What needs to be done: Wherever the line with "Open the Maps tab" sits in the listing below, transcribe from it up to and including the line with "Task: Click the search magnifier icon", exactly, and leave the remaining lines out.

Data in this exercise:
BEGIN

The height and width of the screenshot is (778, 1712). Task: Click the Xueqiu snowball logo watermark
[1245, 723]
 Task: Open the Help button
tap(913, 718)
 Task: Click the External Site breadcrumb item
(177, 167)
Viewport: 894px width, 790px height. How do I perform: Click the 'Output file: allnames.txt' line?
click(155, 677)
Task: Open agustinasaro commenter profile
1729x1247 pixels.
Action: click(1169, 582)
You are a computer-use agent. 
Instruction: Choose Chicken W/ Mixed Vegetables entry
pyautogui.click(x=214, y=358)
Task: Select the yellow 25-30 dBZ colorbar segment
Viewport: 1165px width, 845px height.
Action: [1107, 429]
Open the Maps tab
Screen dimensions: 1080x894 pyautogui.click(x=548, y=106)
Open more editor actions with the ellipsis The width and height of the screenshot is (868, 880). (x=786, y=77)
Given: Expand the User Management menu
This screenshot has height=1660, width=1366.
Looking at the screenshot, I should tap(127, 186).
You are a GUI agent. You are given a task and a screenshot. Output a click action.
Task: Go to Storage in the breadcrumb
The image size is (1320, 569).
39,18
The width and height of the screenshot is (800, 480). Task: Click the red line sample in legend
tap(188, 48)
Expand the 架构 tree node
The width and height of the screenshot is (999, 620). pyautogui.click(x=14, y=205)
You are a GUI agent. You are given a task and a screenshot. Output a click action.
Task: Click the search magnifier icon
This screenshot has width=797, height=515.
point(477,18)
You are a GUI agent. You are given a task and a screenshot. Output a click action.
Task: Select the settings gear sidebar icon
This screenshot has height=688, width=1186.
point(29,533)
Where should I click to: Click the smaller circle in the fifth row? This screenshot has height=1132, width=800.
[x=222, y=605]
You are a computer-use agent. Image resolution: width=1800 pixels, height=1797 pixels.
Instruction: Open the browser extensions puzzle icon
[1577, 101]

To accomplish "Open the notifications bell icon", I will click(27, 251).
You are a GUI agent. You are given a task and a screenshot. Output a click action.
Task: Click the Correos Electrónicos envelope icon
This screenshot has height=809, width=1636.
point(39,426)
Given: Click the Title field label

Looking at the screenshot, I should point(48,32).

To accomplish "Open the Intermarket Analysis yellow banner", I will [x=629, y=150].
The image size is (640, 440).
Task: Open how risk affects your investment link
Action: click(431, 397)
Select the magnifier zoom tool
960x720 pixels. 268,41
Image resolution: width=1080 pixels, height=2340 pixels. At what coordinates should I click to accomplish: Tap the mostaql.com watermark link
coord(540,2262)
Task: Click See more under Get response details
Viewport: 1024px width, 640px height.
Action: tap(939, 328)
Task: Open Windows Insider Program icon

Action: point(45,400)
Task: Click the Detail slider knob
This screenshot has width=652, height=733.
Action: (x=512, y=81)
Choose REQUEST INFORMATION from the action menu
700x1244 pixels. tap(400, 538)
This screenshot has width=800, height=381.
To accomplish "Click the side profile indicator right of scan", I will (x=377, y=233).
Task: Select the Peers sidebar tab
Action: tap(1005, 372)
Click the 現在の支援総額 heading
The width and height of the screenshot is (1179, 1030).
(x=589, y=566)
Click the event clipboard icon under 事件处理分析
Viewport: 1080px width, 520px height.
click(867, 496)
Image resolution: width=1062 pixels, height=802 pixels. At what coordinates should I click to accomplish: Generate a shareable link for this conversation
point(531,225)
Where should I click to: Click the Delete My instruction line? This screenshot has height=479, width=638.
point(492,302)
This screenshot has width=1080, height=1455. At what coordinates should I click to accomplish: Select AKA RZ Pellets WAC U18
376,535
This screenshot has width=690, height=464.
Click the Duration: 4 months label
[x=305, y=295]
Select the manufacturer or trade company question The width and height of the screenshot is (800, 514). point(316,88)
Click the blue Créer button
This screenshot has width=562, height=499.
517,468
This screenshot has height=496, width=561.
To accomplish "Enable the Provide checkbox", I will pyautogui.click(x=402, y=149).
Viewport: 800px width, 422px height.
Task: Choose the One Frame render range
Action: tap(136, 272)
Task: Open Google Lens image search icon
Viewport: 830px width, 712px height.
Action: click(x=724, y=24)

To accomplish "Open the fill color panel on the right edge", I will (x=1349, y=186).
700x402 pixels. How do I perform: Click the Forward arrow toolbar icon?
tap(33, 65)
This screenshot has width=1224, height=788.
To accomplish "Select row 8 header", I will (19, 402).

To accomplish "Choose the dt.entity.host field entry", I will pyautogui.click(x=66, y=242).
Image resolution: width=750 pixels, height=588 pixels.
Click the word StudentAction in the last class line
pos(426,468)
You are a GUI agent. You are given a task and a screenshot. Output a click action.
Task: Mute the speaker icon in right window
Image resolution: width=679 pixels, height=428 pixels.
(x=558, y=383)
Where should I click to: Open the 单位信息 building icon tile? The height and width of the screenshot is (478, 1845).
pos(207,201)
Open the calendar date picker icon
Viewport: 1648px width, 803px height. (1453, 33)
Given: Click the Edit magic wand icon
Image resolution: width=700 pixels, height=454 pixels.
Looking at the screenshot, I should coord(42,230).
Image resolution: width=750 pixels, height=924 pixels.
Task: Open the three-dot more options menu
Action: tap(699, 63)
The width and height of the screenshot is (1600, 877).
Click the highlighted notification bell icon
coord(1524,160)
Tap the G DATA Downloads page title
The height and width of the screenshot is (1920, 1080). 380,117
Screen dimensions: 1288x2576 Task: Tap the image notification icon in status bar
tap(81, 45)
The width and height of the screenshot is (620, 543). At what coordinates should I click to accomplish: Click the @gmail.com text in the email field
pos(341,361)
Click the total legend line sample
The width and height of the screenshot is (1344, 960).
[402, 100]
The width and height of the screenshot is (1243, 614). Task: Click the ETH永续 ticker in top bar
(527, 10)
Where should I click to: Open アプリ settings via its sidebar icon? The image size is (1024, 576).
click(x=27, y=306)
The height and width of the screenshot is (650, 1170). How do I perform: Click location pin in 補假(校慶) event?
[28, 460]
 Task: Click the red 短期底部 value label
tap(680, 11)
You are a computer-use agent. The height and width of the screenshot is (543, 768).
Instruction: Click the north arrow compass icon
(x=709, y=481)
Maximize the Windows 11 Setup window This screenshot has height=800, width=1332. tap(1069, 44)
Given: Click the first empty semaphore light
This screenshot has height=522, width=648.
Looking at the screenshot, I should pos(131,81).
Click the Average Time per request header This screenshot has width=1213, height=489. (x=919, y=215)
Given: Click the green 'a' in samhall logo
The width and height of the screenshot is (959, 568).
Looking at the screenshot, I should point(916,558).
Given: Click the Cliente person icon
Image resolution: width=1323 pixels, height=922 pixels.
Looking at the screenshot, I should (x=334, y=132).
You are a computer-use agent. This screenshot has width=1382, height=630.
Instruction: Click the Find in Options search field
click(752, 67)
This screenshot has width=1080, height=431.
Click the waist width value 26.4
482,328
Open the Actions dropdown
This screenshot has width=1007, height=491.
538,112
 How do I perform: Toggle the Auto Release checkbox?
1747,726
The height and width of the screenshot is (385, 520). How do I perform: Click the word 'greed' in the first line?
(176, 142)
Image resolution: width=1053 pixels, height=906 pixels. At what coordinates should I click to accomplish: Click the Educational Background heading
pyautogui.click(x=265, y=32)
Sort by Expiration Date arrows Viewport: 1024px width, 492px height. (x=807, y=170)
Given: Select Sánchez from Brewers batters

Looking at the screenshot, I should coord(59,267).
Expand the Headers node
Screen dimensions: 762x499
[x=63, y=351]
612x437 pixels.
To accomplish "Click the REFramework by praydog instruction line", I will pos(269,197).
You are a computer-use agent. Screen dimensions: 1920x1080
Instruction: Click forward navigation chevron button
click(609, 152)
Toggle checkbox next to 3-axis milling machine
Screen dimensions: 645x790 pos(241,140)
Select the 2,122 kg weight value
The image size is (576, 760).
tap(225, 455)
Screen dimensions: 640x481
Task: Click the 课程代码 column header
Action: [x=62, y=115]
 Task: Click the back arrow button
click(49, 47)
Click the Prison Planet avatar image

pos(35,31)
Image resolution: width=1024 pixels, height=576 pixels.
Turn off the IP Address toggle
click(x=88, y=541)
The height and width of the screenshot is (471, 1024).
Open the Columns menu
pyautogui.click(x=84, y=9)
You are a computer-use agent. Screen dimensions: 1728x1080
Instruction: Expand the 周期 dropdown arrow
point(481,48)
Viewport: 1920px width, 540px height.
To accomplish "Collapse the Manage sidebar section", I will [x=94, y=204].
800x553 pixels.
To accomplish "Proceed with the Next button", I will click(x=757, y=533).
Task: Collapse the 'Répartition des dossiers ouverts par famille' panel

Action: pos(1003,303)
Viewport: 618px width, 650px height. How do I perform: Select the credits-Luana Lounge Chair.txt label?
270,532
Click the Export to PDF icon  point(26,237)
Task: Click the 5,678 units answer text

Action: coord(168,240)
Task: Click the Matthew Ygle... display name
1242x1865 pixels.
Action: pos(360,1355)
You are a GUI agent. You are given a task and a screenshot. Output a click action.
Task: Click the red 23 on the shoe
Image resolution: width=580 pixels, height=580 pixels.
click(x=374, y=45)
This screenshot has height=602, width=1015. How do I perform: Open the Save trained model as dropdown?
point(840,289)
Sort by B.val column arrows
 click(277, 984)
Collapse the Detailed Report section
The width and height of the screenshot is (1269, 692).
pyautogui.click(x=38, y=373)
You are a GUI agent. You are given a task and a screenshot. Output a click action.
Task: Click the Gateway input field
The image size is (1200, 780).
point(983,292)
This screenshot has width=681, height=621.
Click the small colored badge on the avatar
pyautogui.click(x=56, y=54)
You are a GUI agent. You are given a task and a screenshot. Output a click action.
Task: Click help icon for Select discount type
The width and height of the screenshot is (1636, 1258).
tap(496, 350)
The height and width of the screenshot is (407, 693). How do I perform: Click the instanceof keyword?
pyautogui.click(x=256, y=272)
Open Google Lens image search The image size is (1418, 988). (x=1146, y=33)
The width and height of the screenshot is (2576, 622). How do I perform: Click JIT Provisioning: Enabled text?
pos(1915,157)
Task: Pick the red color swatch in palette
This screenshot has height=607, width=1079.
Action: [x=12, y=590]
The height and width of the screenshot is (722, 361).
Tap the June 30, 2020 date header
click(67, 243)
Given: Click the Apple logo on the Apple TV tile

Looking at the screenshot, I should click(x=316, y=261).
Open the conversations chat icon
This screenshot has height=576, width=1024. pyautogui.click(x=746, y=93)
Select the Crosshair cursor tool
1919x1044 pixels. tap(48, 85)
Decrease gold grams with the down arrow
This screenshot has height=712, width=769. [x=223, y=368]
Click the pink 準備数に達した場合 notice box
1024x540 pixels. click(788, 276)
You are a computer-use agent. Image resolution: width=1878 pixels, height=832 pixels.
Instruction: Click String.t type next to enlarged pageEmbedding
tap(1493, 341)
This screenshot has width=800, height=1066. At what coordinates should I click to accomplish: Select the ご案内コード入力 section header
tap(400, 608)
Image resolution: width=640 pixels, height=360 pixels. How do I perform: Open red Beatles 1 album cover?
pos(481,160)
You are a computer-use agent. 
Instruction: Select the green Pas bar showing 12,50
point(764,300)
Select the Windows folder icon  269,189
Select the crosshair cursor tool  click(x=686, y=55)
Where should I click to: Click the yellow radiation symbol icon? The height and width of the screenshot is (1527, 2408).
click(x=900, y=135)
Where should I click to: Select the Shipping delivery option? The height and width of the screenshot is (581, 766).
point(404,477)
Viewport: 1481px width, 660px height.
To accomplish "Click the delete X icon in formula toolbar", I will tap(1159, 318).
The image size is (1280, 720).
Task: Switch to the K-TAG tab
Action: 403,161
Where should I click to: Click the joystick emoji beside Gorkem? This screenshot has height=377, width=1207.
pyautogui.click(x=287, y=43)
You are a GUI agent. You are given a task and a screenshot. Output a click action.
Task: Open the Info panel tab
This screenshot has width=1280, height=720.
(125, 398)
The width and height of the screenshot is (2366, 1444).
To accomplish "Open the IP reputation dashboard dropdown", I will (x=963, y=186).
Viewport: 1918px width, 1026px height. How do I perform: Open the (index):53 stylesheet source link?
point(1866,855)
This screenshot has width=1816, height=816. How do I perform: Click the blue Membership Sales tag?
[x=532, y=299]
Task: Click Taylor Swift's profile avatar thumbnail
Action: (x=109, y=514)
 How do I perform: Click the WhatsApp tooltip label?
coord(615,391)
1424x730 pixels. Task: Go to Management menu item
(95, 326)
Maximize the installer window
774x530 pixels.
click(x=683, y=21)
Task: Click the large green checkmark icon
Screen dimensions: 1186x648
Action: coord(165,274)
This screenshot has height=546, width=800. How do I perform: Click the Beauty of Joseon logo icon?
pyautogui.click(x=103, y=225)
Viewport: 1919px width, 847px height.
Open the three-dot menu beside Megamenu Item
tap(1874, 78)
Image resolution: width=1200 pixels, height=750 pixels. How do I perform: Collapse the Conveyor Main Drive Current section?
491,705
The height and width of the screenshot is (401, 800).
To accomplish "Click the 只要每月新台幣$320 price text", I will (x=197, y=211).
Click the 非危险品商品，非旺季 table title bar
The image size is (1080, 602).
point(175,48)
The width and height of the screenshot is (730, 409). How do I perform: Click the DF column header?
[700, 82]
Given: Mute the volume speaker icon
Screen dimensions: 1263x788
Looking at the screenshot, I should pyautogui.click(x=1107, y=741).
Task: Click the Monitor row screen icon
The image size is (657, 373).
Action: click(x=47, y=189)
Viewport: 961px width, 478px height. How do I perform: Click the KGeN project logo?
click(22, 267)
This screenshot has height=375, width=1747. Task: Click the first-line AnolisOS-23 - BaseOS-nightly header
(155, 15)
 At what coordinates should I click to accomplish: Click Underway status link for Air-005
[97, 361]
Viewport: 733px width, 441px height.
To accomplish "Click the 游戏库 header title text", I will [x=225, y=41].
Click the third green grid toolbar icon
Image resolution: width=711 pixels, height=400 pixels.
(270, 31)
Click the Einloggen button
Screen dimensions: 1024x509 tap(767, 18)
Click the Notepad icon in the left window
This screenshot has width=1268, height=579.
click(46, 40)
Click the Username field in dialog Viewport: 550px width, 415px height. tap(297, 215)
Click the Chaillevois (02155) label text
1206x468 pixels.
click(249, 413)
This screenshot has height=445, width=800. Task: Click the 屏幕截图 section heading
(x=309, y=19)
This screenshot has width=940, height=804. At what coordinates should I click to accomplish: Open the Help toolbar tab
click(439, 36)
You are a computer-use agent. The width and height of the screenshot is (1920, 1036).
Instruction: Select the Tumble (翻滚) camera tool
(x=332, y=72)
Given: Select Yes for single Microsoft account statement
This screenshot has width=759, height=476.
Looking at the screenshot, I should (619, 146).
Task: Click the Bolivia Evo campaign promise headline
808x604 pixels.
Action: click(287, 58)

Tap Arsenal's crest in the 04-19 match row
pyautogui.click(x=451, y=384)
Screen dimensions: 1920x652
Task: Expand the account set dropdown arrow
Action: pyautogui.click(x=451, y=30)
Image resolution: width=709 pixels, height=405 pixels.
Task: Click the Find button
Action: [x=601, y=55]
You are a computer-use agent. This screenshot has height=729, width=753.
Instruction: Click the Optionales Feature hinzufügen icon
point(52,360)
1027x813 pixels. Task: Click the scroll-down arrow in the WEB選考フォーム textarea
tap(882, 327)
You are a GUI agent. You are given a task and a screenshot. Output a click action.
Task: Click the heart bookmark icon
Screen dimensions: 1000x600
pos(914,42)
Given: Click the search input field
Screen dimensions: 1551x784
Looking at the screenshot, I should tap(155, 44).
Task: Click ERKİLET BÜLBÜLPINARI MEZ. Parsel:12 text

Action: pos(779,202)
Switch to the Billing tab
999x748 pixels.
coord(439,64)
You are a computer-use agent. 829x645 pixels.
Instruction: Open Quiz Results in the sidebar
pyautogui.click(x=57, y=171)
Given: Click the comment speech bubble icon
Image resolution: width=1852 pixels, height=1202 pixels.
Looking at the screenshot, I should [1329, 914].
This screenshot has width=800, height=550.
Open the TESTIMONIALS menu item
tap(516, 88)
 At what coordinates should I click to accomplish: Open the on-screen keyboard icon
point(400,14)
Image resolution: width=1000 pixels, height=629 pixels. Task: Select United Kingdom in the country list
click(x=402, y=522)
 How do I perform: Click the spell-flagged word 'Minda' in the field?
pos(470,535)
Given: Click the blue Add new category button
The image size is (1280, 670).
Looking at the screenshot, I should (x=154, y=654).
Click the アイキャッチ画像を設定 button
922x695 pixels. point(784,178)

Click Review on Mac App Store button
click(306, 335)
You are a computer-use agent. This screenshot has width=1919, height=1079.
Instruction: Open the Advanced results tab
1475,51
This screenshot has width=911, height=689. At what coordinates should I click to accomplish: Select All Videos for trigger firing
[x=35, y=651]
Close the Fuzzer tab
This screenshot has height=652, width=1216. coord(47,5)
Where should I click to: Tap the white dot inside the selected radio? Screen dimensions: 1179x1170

END

Completed exercise:
Open the Maps tab
Screen dimensions: 1080x894 pyautogui.click(x=548, y=106)
Open more editor actions with the ellipsis The width and height of the screenshot is (868, 880). (x=786, y=77)
Given: Expand the User Management menu
This screenshot has height=1660, width=1366.
Looking at the screenshot, I should tap(127, 186).
You are a GUI agent. You are given a task and a screenshot. Output a click action.
Task: Go to Storage in the breadcrumb
The image size is (1320, 569).
39,18
The width and height of the screenshot is (800, 480). Task: Click the red line sample in legend
tap(188, 48)
Expand the 架构 tree node
The width and height of the screenshot is (999, 620). pyautogui.click(x=14, y=205)
You are a GUI agent. You are given a task and a screenshot. Output a click action.
Task: Click the search magnifier icon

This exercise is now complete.